Thus far in the season, Nash leads the Red (3-4, 1-3 Ivy) with three interceptions, returning one for 24 yards. Grant is right on his heels with two takeaways and one return for 30 yards. However, these numbers are a change from the past — and represent the results of months of hard work.

“You can have a game where you may play 45 or 50 plays and you have that one play where you get beat and that can be the game,” said Roderick Plummer, the specials teams/defensive backs coach. “That was always put on the forefront of how the corners have played the last few years, and so we always kind of felt like we were they guys that really received some of the negative attention.”

But for this trio, when they’re offered criticism, all they hear is a challenge.

“I know our cornerbacks last year were highy criticized, for whatever reason, sometimes fairly, sometimes not,” Nash said. “This year coach Plummer came back real hard with a lot of pride, saying this isn’t happening anymore.”

Plummer passed that attitude to his players, as both Nash and Grant were in Ithaca for most of the summer, refining technique and honing their skills well before camp started. And even months later, their work ethic hasn’t faded.

“They’re both intense,” Plummer said. “Matt’s more of a quiet fire inside kind of guy, but they’re both very intense guys. And some of it has to do with the fact that I’m an intense coach.”

There’s nothing subdued about Plummer’s intensity — while most coaches and players walk their way from the locker rooms in Schoellkopf House to the practice fields, Plummer is the one hustling, calling out to his special teams players to follow him as he runs onto the field. In his fervor, he is constantly demanding that Grant and Nash take their play to another level.

“Corners out of every position are treated the hardest, practiced the most harshly. We don’t get any slack out there,” Nash said. “So when we go out on the field we play exactly as we practice. It’s really coach Plummer’s coaching techniques that make us sound in everything we do.”

From the simple things, like actually catching the ball — Plummer and Nash agree the reason the corners didn’t have as many interceptions last year was simply dropped catches — to watching hours of tape, the corners and their coach have put in the time and effort necessary to gain an edge.

“Just getting older, watching film, understanding the game more — it slows down a lot more the more you understand it,” Grant said. “It makes it a little easier to take a risk here and there and a lot of times it’s paid off for us.”

The corners have been cashing in when it counts most this season, as Nash had an interception and a 24-yard return in the Red’s 23-21 victory over then-No. 23 Albany on Sept. 30. Nash’s grab set up a field goal by junior Peter Zell that proved to be enough to give Cornell the win.
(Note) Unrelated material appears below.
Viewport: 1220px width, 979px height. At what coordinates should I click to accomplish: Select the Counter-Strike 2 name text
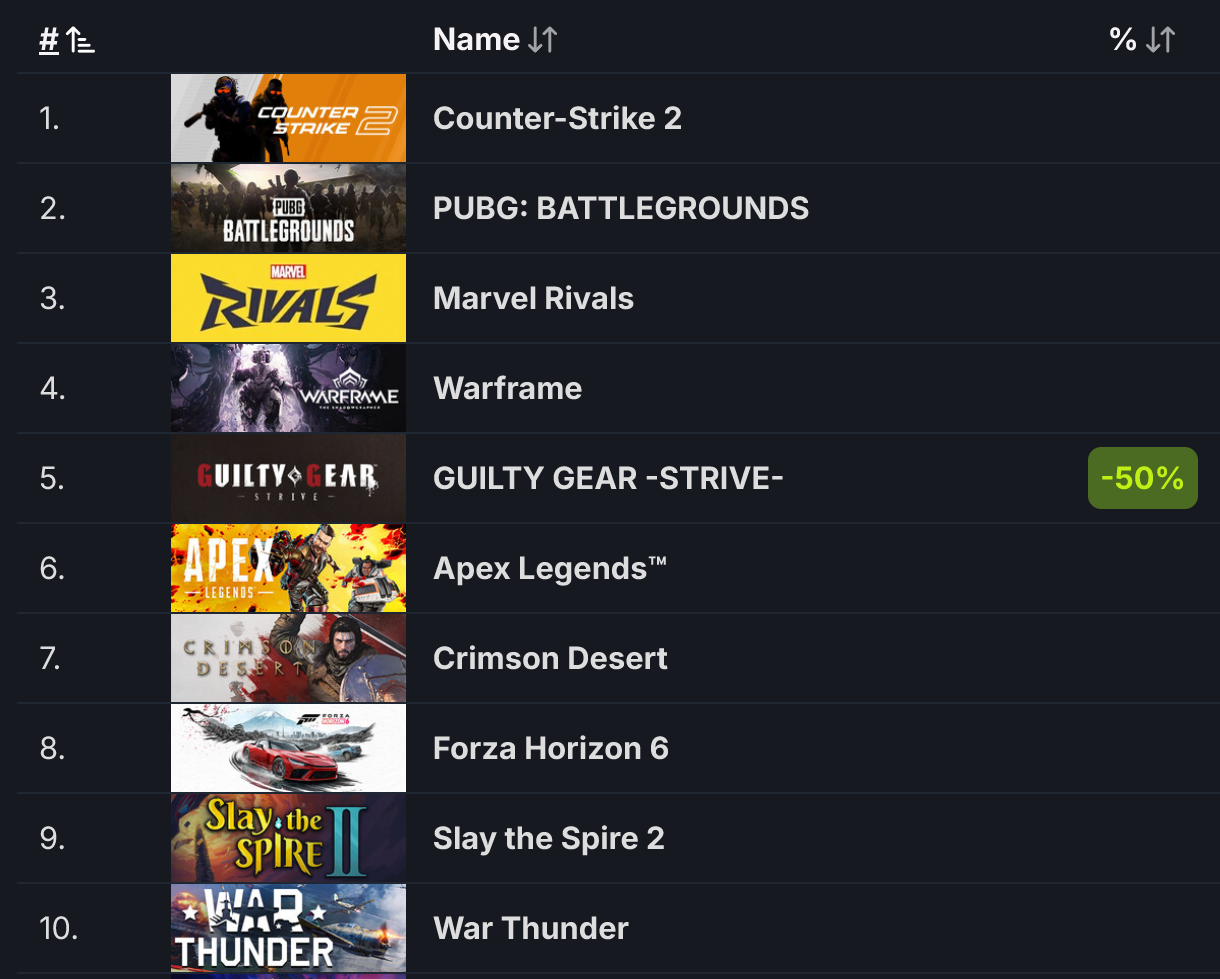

Grant had a similarly game-clinching play this past weekend against then-No. 15 Princeton, picking off Tigers quarterback Jeff Terrell at the Cornell 8-yard line to seal the 14-7 win with 22 seconds left on the clock. Along with the quick hands of sophomore safety Tim Bax — who has two interceptions for a combined 51 yards this season — Nash and Grant have created a terror in the backfield for the Red.

“Our defense has always been strong … [but] we always felt like we weren’t there yet, and I think we worked harder knowing that and really have been able to get that done this year,” Plummer said.